** start of Provided data **

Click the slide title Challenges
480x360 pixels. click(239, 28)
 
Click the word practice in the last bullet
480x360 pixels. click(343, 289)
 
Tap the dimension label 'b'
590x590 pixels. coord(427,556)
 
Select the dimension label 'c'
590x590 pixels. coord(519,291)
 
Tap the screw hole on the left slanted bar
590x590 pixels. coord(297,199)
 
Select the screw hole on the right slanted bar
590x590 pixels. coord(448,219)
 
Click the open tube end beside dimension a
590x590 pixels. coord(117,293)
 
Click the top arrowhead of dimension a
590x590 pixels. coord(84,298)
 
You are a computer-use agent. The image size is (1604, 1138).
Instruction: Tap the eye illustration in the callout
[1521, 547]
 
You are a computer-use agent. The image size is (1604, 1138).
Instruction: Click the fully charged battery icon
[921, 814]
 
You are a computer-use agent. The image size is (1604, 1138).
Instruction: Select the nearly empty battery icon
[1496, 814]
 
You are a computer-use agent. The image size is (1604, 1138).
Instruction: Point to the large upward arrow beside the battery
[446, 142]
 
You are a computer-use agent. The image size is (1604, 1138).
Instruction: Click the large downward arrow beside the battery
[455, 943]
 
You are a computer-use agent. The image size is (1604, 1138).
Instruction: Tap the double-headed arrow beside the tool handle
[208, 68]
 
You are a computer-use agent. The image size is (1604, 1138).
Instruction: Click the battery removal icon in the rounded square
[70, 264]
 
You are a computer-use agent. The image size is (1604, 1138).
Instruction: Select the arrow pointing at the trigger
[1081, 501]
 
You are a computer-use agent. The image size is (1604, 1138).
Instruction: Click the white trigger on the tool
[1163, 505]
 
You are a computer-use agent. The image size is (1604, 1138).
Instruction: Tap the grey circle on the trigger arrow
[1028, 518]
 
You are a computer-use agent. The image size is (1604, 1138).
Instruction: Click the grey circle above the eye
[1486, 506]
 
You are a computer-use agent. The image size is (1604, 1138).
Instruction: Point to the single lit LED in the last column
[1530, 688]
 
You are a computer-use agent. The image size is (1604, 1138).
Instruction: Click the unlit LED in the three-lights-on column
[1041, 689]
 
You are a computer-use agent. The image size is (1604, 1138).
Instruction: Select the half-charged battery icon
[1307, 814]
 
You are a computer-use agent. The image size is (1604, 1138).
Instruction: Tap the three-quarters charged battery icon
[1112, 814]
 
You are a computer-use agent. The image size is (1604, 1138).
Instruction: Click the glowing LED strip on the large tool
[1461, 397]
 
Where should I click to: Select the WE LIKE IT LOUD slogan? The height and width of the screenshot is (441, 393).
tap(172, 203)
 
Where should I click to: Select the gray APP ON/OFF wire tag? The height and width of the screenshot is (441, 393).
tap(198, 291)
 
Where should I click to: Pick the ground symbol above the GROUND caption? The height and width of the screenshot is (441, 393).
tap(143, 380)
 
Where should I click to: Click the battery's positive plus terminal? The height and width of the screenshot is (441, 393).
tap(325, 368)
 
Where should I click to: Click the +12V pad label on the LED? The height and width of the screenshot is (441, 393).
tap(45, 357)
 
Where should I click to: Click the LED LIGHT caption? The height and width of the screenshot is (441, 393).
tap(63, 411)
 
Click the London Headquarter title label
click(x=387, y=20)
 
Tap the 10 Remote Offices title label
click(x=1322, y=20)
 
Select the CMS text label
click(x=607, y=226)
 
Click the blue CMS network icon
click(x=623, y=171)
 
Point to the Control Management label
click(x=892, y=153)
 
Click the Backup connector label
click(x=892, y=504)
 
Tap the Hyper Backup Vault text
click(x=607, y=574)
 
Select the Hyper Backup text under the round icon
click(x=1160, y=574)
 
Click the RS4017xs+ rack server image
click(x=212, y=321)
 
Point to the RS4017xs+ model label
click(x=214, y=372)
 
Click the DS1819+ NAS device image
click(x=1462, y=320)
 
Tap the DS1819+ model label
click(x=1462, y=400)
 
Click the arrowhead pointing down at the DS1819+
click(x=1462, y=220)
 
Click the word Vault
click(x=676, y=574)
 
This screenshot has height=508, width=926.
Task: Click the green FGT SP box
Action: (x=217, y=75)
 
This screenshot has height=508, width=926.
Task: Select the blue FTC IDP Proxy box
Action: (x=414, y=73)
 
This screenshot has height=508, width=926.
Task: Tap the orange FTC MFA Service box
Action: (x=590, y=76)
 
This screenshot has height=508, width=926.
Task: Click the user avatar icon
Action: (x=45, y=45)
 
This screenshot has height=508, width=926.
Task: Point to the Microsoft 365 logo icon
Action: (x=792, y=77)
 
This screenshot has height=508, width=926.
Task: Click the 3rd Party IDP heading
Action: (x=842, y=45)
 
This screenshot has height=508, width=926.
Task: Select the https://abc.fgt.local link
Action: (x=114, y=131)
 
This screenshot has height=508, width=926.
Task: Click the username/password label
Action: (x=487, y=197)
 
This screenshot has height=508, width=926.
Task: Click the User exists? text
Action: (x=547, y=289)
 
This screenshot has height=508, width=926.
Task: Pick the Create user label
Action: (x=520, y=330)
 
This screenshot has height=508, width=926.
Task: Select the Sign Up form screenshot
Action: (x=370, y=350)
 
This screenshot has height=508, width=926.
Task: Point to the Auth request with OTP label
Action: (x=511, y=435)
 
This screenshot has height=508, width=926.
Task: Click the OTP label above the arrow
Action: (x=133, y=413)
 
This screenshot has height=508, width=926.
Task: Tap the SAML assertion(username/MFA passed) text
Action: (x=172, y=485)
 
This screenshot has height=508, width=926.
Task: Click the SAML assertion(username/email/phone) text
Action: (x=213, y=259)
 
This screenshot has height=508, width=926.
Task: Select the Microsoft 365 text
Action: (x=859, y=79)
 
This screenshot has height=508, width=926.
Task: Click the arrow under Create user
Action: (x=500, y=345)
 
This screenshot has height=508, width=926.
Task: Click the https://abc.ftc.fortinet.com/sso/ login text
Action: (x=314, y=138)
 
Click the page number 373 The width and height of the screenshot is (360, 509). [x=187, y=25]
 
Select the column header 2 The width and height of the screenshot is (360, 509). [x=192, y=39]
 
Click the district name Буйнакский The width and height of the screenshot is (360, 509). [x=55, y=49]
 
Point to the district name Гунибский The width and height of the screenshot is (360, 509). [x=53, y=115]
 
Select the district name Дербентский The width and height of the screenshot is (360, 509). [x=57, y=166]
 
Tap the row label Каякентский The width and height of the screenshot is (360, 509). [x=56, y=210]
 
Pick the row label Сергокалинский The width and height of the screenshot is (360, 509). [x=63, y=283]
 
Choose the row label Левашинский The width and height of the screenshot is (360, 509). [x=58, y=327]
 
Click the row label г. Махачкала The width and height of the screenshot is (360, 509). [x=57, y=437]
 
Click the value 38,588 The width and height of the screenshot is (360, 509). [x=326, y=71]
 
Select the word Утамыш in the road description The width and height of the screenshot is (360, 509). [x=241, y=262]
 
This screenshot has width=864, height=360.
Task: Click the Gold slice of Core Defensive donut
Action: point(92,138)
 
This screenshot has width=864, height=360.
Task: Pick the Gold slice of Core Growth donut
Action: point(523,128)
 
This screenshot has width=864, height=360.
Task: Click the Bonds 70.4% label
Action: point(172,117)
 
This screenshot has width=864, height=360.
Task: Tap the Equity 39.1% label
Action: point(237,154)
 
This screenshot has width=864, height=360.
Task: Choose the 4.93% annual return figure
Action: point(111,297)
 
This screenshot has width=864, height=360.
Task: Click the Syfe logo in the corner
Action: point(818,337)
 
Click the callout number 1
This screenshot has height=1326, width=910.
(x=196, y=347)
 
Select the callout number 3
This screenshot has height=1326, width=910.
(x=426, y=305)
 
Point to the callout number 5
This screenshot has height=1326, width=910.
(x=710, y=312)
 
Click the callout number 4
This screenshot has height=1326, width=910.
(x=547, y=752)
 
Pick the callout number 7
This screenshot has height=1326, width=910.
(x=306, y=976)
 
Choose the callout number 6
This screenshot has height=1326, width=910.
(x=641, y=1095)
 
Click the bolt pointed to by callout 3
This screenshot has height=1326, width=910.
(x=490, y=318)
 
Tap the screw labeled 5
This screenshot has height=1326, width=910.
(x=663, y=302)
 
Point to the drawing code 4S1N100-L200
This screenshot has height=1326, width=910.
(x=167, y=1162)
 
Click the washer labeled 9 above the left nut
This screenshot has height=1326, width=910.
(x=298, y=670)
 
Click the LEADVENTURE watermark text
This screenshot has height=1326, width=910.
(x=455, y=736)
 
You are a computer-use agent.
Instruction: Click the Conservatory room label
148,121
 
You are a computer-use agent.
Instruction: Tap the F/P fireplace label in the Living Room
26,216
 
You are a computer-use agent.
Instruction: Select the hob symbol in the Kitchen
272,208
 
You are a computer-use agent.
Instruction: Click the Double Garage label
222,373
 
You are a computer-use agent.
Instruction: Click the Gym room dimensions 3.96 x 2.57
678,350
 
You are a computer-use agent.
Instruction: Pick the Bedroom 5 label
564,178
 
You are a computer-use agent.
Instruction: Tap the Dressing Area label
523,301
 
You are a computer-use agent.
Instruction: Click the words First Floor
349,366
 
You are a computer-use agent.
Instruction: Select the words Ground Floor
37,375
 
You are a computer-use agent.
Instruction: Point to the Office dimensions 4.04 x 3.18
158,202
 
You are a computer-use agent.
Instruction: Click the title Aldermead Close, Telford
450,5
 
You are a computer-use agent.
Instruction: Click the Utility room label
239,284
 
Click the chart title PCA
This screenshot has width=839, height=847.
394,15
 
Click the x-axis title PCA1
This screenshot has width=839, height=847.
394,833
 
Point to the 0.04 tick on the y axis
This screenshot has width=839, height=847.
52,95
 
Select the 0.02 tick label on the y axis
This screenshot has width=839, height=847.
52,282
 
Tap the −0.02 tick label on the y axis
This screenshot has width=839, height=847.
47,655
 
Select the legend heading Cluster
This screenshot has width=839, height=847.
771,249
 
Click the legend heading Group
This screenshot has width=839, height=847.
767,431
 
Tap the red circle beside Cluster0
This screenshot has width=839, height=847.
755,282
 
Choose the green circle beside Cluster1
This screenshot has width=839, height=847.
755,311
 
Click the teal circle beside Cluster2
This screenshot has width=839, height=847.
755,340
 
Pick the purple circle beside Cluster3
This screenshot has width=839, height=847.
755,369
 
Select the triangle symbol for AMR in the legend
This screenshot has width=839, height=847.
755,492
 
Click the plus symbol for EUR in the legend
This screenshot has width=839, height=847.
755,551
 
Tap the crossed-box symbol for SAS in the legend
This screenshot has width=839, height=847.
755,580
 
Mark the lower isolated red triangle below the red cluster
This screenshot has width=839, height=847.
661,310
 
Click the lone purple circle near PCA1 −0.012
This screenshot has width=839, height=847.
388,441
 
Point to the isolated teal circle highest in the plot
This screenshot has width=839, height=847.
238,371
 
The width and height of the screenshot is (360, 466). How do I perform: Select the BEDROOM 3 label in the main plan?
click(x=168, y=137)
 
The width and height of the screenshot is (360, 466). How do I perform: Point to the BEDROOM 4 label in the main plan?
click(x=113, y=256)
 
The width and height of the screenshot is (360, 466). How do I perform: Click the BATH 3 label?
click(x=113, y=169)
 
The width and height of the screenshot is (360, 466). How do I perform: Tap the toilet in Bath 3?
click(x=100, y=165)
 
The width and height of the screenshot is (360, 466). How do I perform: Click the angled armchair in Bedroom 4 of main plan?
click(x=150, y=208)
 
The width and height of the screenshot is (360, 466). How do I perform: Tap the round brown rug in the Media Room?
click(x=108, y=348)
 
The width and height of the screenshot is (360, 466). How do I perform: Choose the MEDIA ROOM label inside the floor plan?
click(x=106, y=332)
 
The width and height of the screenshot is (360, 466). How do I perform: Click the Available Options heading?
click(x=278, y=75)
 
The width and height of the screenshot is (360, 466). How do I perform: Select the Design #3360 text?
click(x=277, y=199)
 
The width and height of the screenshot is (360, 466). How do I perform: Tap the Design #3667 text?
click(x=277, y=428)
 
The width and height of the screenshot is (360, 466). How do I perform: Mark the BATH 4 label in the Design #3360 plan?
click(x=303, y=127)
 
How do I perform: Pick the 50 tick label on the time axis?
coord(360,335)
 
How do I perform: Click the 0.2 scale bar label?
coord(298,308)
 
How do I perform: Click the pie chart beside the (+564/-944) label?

** end of Provided data **

Written instruction: Please pull out the rows above, from the line containing "Click the word practice in the last bullet" through the line containing "[1041, 689]", and reproduce them unchanged, including both ends.

Result of the exercise:
Click the word practice in the last bullet
480x360 pixels. click(343, 289)
 
Tap the dimension label 'b'
590x590 pixels. coord(427,556)
 
Select the dimension label 'c'
590x590 pixels. coord(519,291)
 
Tap the screw hole on the left slanted bar
590x590 pixels. coord(297,199)
 
Select the screw hole on the right slanted bar
590x590 pixels. coord(448,219)
 
Click the open tube end beside dimension a
590x590 pixels. coord(117,293)
 
Click the top arrowhead of dimension a
590x590 pixels. coord(84,298)
 
You are a computer-use agent. The image size is (1604, 1138).
Instruction: Tap the eye illustration in the callout
[1521, 547]
 
You are a computer-use agent. The image size is (1604, 1138).
Instruction: Click the fully charged battery icon
[921, 814]
 
You are a computer-use agent. The image size is (1604, 1138).
Instruction: Select the nearly empty battery icon
[1496, 814]
 
You are a computer-use agent. The image size is (1604, 1138).
Instruction: Point to the large upward arrow beside the battery
[446, 142]
 
You are a computer-use agent. The image size is (1604, 1138).
Instruction: Click the large downward arrow beside the battery
[455, 943]
 
You are a computer-use agent. The image size is (1604, 1138).
Instruction: Tap the double-headed arrow beside the tool handle
[208, 68]
 
You are a computer-use agent. The image size is (1604, 1138).
Instruction: Click the battery removal icon in the rounded square
[70, 264]
 
You are a computer-use agent. The image size is (1604, 1138).
Instruction: Select the arrow pointing at the trigger
[1081, 501]
 
You are a computer-use agent. The image size is (1604, 1138).
Instruction: Click the white trigger on the tool
[1163, 505]
 
You are a computer-use agent. The image size is (1604, 1138).
Instruction: Tap the grey circle on the trigger arrow
[1028, 518]
 
You are a computer-use agent. The image size is (1604, 1138).
Instruction: Click the grey circle above the eye
[1486, 506]
 
You are a computer-use agent. The image size is (1604, 1138).
Instruction: Point to the single lit LED in the last column
[1530, 688]
 
You are a computer-use agent. The image size is (1604, 1138).
Instruction: Click the unlit LED in the three-lights-on column
[1041, 689]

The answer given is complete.